Può venire ascritta a questa produzione l’opera (pur se già datata) A Nigro is a Nigro della serie “Objects to Deform” di Liliana Angulo Cortés, in cui l’artista venezuelana realizza in oro una pinza deformante le narici al fine di allargarle e si fotografa mentre la indossa così come la sua più recente produzione From the Series Darktown, in cui cartoline americane di inizio secolo sono rielaborate occultandone dettagli e parziali dei soggetti. Un estratto del video e altri materiali del progetto decennale Your Country Doesn’t Exist di Libia Castro & Olafur Olafson, già presentato quattro anni or sono alla Biennale di Venezia, possono ascriversi a tal tipologia, così come World Championship del giovane cubano Abel Barroso che concretizza il rifiuto del primo mondo nei confronti di migranti e rifugiati sotto forma di un gioco in legno, come in altre occasioni, per il medesimo fine, era ricorso alla realizzazione di flipper.
Una terza tipologia in cui ho incontrato spunti interessanti per riflessioni future consiste infine in quelle ‘pratiche’ dell’arte contemporanea che possono essere di ispirazione per noi antropologi (forse meno nella fase investigativa e più in quella della restituzione risultati delle nostre ricerche), e che hanno a che fare con gli obiettivi – e di conseguenza con le scelte e le strategie espressive – del nostro lavoro. Personalmente sono stata molto toccata dalla trilogia Figuras en tránsito di Amador, artista maiorchino, così come da Islado 12 e Islado 15 di Manuel Valencia Alonso, e ancora dalla serie “Queens” di Xavier Mascaró (quest’ultima ospitata come progetto dal quotidiano El Mundo), così come da molte altre produzioni che giocano sullo scarto visibile/invisibile che ritengo sia essenziale nel discorso etnografico (d’altronde, come autori, operiamo anche noi nel verbale un processo di selezione e rielaborazione dei dati nel momento in cui ne esprimiamo le interpretazioni, e di lì le condividiamo).
Esco da ARCO con la piacevole sensazione che, se gli antropologi insistono che il concetto di ‘arte’ sia stato costruito – e venga ancora interpretato – sulla base dell’etnocentrismo occidentale e quindi che distinguere cosa sia arte e cosa non lo sia è un’operazione per lo meno illusoria, pure critica, galleristi e collezionisti non possono permettersi tanta sicumera, ché in qualsiasi momento potrebbe arrivare il furbastro del momento o l’intersezione di eventi fortuiti che fa filotto delle loro certezze.
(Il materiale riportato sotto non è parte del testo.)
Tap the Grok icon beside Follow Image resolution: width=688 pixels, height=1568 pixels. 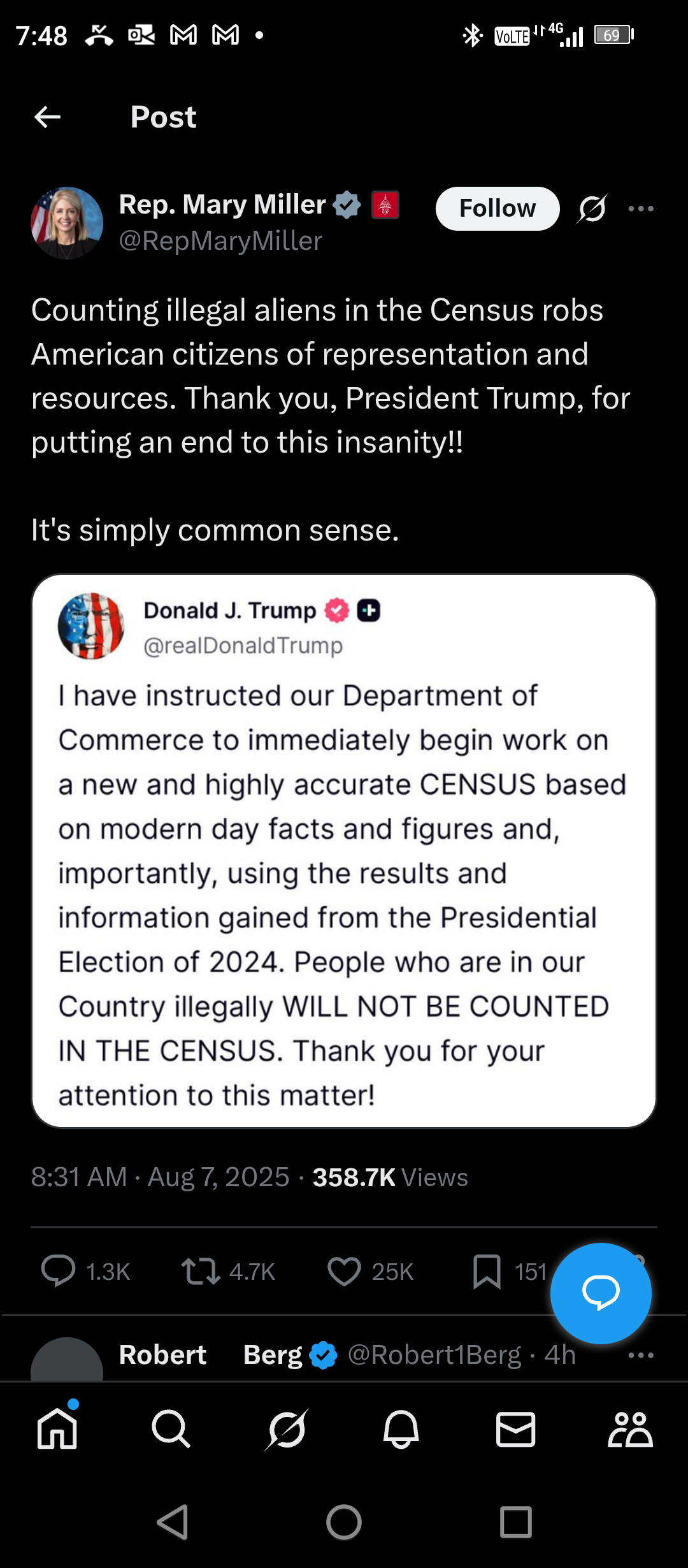point(592,208)
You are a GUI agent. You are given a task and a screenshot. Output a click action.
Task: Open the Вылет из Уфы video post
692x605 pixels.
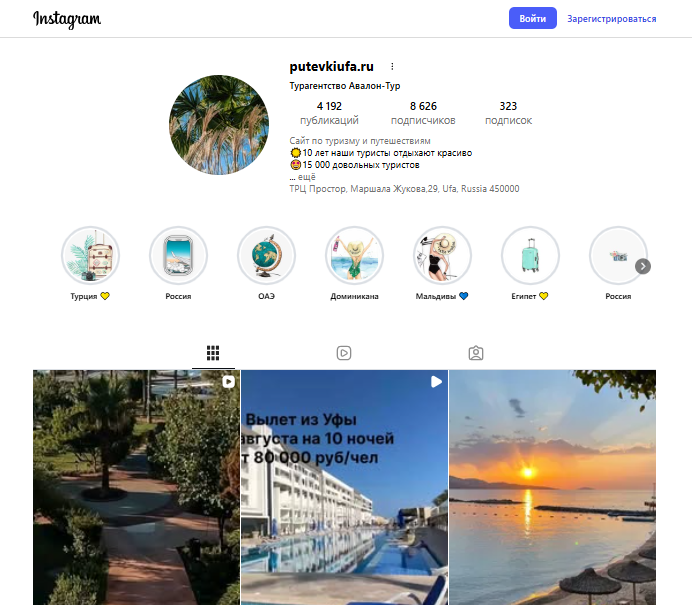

Ben venga allora il perdersi, così che si possano (ri)costruire i propri punti di riferimento, come scriveva Franco La Cecla anni or sono (Mente Locale, 1993), indagando le modalità e le ragioni dei nostri gusti individuali, e di lì condividerli. Anche proprio solo per sottrarci alla sensazione d’essere ignoranti indegni di proferir parola davanti a un bicchiere d’acqua mezzo vuoto valutato decine di migliaia di euro. Ché non fosse stato pieno dei batteri raccolti in quattro giorni di fiera e non avessi avuto la certezza che la sicurezza m’avrebbe impacchettata all’istante se l’avessi fatto, con la sete che avevo in quel carnaio me lo sarei bevuto!